Please give an exact copy of every line from the one holding "Instruction: Toggle the" through the final line of the records below.

*** Opening of Information supplied ***

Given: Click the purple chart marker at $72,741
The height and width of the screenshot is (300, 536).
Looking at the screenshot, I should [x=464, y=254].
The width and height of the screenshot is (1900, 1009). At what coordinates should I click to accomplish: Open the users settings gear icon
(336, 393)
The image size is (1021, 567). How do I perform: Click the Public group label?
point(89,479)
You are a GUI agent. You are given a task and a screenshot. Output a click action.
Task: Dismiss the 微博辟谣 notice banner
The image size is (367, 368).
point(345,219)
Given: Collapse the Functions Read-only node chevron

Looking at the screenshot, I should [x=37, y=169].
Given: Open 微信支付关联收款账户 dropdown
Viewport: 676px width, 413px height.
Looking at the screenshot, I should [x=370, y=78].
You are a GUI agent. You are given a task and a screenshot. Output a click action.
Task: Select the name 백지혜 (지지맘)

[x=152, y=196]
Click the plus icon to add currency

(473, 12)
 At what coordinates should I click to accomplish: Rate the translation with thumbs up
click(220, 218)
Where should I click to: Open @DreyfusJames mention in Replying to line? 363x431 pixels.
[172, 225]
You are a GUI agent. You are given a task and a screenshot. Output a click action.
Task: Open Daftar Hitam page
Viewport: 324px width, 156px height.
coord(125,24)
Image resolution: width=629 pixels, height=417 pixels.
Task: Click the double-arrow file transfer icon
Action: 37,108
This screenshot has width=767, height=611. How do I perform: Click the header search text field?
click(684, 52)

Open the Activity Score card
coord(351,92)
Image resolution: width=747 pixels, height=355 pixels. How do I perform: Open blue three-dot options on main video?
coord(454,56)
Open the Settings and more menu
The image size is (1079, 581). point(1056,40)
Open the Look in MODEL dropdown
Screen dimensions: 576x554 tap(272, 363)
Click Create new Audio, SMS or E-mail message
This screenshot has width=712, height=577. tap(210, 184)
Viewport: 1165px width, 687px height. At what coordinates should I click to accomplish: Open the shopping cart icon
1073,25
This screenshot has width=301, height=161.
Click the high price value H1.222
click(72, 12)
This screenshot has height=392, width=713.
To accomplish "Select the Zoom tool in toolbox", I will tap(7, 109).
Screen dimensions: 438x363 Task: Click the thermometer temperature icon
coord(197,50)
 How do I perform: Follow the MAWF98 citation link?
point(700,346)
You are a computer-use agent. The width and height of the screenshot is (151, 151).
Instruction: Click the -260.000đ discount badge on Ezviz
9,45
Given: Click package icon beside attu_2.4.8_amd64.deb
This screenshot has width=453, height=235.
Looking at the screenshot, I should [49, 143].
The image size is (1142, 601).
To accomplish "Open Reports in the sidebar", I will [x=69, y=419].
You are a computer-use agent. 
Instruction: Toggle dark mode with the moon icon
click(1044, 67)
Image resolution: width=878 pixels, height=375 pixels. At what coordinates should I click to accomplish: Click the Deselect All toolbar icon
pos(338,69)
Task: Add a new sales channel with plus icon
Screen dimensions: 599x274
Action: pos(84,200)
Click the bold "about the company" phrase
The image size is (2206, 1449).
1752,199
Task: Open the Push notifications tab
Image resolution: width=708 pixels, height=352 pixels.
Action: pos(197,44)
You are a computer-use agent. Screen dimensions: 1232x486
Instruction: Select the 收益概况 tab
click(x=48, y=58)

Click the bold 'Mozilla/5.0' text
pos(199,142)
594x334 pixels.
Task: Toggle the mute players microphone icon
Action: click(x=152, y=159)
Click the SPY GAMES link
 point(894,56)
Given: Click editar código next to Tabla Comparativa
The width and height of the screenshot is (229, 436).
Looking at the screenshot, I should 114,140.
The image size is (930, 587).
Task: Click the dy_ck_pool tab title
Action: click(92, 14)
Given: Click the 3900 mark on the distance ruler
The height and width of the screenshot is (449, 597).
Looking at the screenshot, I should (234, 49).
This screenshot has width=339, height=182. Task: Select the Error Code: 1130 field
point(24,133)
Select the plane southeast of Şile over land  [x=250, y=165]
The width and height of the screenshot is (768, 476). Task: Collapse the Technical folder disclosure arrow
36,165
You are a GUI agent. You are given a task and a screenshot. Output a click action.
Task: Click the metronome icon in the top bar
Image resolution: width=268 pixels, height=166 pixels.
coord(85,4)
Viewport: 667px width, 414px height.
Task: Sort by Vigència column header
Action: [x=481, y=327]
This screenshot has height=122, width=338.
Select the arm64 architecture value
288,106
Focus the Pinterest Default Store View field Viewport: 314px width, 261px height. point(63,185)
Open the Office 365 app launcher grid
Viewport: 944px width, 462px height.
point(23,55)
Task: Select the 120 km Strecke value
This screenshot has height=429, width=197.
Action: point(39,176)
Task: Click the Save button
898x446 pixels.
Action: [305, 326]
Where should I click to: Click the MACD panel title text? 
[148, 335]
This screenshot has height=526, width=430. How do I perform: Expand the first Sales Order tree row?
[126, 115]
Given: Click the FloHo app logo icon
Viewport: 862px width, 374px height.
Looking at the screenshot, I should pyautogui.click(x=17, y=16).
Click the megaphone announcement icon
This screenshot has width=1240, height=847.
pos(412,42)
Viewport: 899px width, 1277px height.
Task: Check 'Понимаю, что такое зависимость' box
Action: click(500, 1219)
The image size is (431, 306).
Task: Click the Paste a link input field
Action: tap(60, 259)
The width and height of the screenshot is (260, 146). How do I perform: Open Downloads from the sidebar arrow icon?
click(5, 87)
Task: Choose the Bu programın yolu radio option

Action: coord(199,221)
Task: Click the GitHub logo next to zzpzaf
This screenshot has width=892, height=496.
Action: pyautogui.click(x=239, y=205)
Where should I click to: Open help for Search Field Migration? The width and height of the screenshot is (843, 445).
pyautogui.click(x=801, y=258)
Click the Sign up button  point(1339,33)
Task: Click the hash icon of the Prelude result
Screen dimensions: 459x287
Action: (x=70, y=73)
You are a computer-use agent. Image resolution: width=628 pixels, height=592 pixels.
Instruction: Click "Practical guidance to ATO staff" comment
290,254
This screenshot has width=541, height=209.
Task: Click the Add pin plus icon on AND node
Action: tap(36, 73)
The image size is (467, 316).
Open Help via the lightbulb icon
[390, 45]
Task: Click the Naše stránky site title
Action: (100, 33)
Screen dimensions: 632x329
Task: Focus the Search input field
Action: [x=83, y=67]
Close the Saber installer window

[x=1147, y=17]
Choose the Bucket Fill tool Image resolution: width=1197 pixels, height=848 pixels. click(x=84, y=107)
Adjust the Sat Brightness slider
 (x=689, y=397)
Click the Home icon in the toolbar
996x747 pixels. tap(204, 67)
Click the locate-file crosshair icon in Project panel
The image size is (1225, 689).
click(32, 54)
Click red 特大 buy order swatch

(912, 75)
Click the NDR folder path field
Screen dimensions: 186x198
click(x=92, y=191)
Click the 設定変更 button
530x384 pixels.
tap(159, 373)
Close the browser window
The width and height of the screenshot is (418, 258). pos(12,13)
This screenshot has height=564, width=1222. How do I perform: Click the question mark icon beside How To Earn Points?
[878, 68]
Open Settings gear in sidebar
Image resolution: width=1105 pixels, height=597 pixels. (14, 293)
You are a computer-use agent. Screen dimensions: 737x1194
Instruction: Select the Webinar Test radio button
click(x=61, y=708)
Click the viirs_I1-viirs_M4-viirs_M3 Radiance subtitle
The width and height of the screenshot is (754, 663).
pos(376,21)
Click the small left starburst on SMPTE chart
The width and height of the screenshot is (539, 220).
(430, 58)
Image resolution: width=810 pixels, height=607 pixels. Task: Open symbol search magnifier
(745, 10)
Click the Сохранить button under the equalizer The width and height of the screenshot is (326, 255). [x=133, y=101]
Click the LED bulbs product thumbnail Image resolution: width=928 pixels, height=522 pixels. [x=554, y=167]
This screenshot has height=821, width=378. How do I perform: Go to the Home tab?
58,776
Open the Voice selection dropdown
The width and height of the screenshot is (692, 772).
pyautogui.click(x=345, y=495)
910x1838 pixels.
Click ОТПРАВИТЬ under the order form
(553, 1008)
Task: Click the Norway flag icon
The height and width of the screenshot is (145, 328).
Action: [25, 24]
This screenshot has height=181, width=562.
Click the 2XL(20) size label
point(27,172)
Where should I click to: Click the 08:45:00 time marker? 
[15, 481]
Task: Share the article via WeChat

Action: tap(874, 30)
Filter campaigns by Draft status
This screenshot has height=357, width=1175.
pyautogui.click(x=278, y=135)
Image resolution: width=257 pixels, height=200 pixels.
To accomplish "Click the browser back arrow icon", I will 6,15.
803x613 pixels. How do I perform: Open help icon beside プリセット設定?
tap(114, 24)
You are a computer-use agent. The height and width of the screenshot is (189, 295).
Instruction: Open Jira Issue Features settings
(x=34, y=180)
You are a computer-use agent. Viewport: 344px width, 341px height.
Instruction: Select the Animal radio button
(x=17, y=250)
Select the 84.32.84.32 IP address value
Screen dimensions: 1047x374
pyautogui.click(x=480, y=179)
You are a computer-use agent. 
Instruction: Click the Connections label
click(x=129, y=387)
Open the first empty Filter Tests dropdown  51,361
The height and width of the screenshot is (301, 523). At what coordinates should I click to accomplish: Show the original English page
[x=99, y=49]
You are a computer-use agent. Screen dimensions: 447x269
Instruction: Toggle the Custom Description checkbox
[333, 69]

*** Close of Information supplied ***

▶ Response to this task
Instruction: Toggle the Custom Description checkbox
[333, 69]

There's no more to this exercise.